[Jeunesse - Théâtre] Cosimo - Jean-Yves Ruf ***

Suite à une dispute familiale, le jeune Cosimo prend la décision de la hauteur : celle de vivre dans les arbres, pour s'éloigner d'une brute de père et d'une famille défaillante, et d'une voisine malveillante. Raconté par Biagio (le frère, celui qui encaisse pour soulager son frère) et Viola (la voisine au défi improbable, Cosimo s'adapte à sa nouvelle vie, étend son territoire, osculte la nature, adopte un nouveau langage. Les semaines passent et tout le retient. 

Cette pièce de théâtre présente un langage familier, accessible pour tous. Largement inspiré de Le Baron perché d'Italo Calvino, Cosimo fait preuve de modernité. On sent bien que le héros (même si on entend peu ses sentiments et ses émotions) a choisi l'isolement comme protection, malgré un entourage fraternel attentif (du moins du côté du frère).
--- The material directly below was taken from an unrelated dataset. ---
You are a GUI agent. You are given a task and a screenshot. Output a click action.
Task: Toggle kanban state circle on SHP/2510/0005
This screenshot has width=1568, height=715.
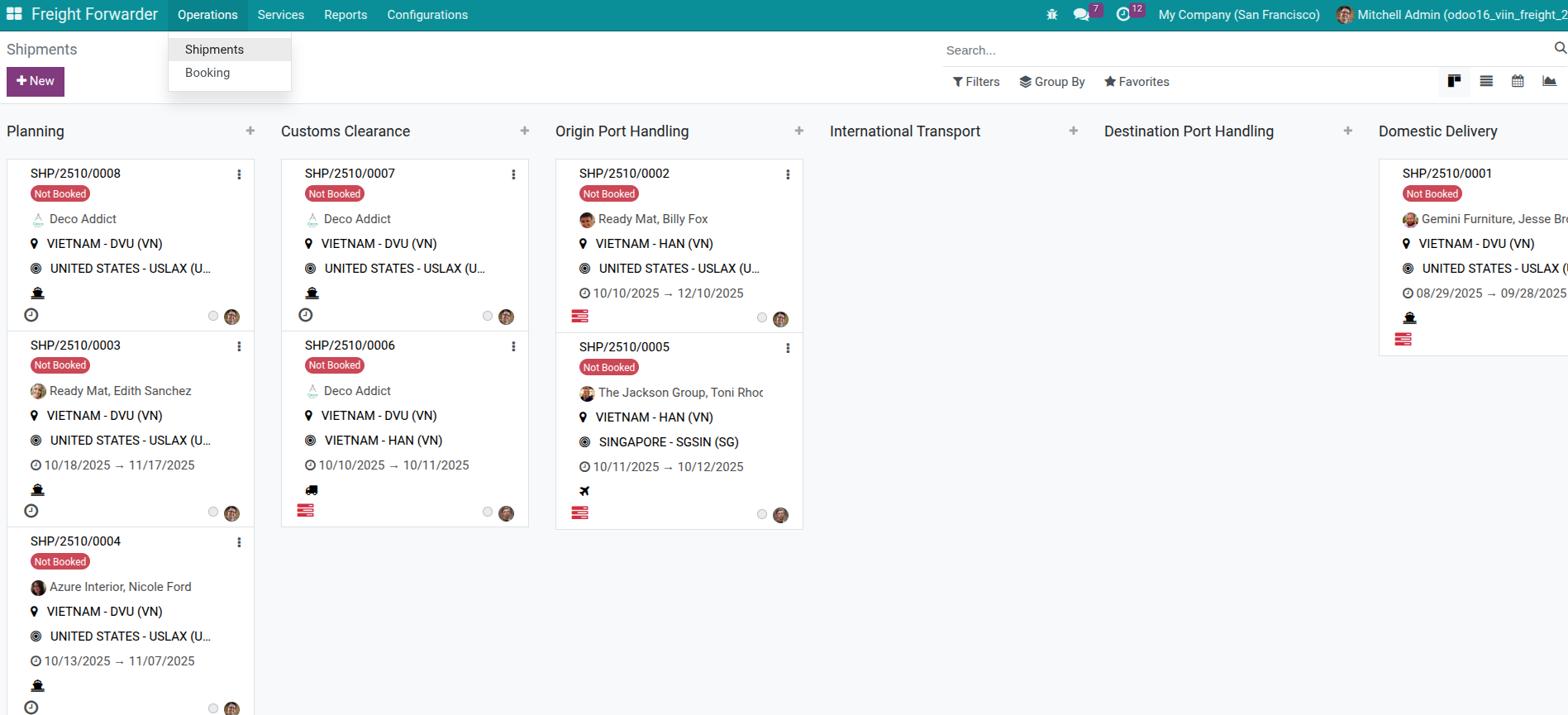tap(762, 514)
J'ai apprécié les étapes d'appropriation du nouvel environnement, l'état contemplatif de Cosimo des arbres et des autres "habitants". J'ai été un peu moins fan de l'atmosphère oppressante et malveillante à son égard que ce soit de la part de la famille et de Viola (tout au moins au début), même si cela peut se comprendre, car cette histoire relève bien d'un conte, souvent cruel pour son héros ou son héroïne. L'auteur Jean-Yves Ruf indique s'être largement inspiré des improvisations des comédiens et comédienne qui ont incarné les rôles. J'ai trouvé le traitement intéressant et cohérent. Toutefois, l'âge cible "à partir de 9 ans" me paraît un peu prématuré.  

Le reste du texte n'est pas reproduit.